Le Wanderer au Festival de Royaumont

En 2015, la Saison musicale de Royaumont a évolué pour devenir un Festival de musique et de danse en deux actes, et un entracte entre juin et octobre. L'acte 2 du festival axé sur la présentation d'œuvres revisitées du répertoire accueillait pour la première fois le grand ténor Christoph Prégardien pour le chant du cygne de Franz Schubert, le sublime "Voyage d'hiver" de 1827. Mais d'autres rendez-vous nous attendent encore.



Christoph Prégardien et Daniel Heide au piano © DR.
Christoph Prégardien et Daniel Heide au piano © DR.
Après l'ouverture de nouveaux espaces pour la commémoration des cinquante ans de Royaumont en 2014, la Fondation a fait évoluer cette année ses rendez-vous avec le public en créant un festival de musique et de danse en deux actes de juin à octobre (1). Une saison culturelle complète, valorisant le très beau patrimoine que représente l'abbaye de Royaumont et ses trois jardins, développe ses actions en faveur de la création artistique musicale et chorégraphique.

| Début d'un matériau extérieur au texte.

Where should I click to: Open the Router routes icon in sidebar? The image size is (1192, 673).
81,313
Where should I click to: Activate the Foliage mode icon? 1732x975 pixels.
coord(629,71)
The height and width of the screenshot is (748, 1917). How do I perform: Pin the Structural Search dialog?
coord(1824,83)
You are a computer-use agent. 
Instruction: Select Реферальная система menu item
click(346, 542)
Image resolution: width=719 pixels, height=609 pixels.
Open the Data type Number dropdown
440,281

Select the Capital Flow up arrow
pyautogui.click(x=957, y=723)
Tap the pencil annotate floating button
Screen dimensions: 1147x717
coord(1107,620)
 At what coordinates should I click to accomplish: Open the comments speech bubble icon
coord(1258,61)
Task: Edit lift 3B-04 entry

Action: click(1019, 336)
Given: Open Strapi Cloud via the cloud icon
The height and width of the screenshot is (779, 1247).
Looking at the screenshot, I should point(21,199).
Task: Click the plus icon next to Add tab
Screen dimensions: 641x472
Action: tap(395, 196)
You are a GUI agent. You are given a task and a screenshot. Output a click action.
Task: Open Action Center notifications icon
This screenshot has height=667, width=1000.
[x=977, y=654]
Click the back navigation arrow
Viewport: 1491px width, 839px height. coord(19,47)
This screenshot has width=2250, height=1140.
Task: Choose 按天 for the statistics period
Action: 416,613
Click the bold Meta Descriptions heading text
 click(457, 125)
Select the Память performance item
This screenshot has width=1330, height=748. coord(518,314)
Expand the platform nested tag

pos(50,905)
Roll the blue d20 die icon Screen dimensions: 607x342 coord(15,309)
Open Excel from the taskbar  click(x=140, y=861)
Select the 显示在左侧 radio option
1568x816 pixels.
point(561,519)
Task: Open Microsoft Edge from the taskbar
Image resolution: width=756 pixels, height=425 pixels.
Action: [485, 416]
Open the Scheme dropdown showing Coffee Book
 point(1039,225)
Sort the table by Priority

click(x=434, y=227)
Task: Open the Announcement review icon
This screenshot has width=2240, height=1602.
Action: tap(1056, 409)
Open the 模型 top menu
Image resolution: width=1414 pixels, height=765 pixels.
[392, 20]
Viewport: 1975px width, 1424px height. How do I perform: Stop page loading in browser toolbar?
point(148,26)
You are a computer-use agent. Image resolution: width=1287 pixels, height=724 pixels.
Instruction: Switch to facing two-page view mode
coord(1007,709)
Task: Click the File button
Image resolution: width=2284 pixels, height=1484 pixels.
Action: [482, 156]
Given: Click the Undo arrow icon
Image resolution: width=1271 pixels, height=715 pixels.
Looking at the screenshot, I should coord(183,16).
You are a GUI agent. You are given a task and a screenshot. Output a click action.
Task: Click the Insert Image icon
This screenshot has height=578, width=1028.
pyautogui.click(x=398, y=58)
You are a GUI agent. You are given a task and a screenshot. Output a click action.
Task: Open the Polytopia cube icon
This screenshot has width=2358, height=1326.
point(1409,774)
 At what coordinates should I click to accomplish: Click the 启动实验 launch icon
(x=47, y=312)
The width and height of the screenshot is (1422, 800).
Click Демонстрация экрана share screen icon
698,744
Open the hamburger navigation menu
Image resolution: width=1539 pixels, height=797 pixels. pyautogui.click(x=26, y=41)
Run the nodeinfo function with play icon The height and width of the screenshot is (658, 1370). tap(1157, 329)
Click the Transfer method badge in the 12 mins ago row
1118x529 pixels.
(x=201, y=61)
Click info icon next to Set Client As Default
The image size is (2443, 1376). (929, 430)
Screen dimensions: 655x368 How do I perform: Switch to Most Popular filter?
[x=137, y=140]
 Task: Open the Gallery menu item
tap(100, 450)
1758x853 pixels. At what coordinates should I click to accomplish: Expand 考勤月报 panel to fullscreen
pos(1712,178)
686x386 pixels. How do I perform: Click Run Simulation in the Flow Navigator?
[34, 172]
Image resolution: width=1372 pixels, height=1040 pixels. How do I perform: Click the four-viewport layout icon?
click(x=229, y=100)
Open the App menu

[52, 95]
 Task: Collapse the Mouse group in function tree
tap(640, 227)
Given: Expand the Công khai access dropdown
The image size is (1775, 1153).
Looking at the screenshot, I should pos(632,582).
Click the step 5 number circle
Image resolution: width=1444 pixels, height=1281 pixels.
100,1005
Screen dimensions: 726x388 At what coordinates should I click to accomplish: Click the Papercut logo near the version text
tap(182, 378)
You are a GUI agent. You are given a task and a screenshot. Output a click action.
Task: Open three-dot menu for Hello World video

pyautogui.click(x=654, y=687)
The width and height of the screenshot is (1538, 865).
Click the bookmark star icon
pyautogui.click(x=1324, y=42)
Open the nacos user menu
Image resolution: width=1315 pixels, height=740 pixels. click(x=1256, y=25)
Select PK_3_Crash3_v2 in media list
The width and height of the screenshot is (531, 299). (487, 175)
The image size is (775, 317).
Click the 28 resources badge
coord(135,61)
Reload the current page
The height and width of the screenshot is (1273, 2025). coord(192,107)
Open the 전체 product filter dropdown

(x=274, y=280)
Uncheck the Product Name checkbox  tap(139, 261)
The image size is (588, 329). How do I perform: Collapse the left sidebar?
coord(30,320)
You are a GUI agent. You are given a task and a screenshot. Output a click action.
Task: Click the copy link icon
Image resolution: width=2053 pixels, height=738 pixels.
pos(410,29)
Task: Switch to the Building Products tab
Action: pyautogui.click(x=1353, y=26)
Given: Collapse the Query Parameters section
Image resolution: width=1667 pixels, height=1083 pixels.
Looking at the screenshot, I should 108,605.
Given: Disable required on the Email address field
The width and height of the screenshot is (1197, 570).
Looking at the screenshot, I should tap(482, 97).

L'acte 1 du festival en juin a été orienté dans la présentation d'œuvres nouvelles et l'acte 2 en octobre a revisité le répertoire ; et, ce, en programmant des artistes légendaires tel le ténor Christoph Prégardien et de jeunes talents comme l'ensemble Graindelavoix (dirigé par Björn Schmelzer), nouvellement en résidence à Royaumont au Centre international pour les artistes - entre nombreux autres.

Pour cette avant-dernière de l'acte 2, le 10 octobre, une journée intitulée "Les Larmes de l'âme" proposait trois rendez-vous avec des madrigaux italiens du XVIe siècle, des motets "pour un temps de désolation - O Traurigkeit !" de Schütz à Bach avec l'ensemble Pygmalion et, au mitan de l'après-midi, un récital exceptionnel du ténor allemand déjà évoqué, Wanderer (2) renommé, accompagné pour un "Voyage d'hiver" sensible et puissant par le pianiste Daniel Heide.

Christoph Prégardien © DR.
Christoph Prégardien © DR.
La splendeur désolée et bouleversante du dernier cycle de lieder de Schubert, composé quelques mois avant sa mort à l'âge de trente et un ans, se déploie sur vingt-quatre chants empruntés au recueil "Chants d'errance" du poète Wilhelm Müller, au moment où le compositeur traverse une crise sans précédent. Ce "Winterreise" ténébreux, déchirant et introspectif, constitue donc un sommet de la musique romantique et une évidence pour le ténor lyrique qui l'a enregistré deux fois au disque (3).

Avec ses images symboliques, une nature indifférente ou hostile avec sa neige, son vent glacial, ses corbeaux et ses paysages déserts métaphorisant les souffrances d'un homme trahi par sa bien-aimée, le cycle constitue un voyage au bout de soi pour le chanteur comme pour l'auditeur. Célèbre pour sa riche expressivité, Christoph Prégardien nous entraîne dans les abîmes du cœur dès le premier chant, "Gute Nacht", avec une musicalité, une science du phrasé, un art du coloris extraordinaires et un sens de l'articulation éprouvé au long des années par une intime fréquentation de l'œuvre.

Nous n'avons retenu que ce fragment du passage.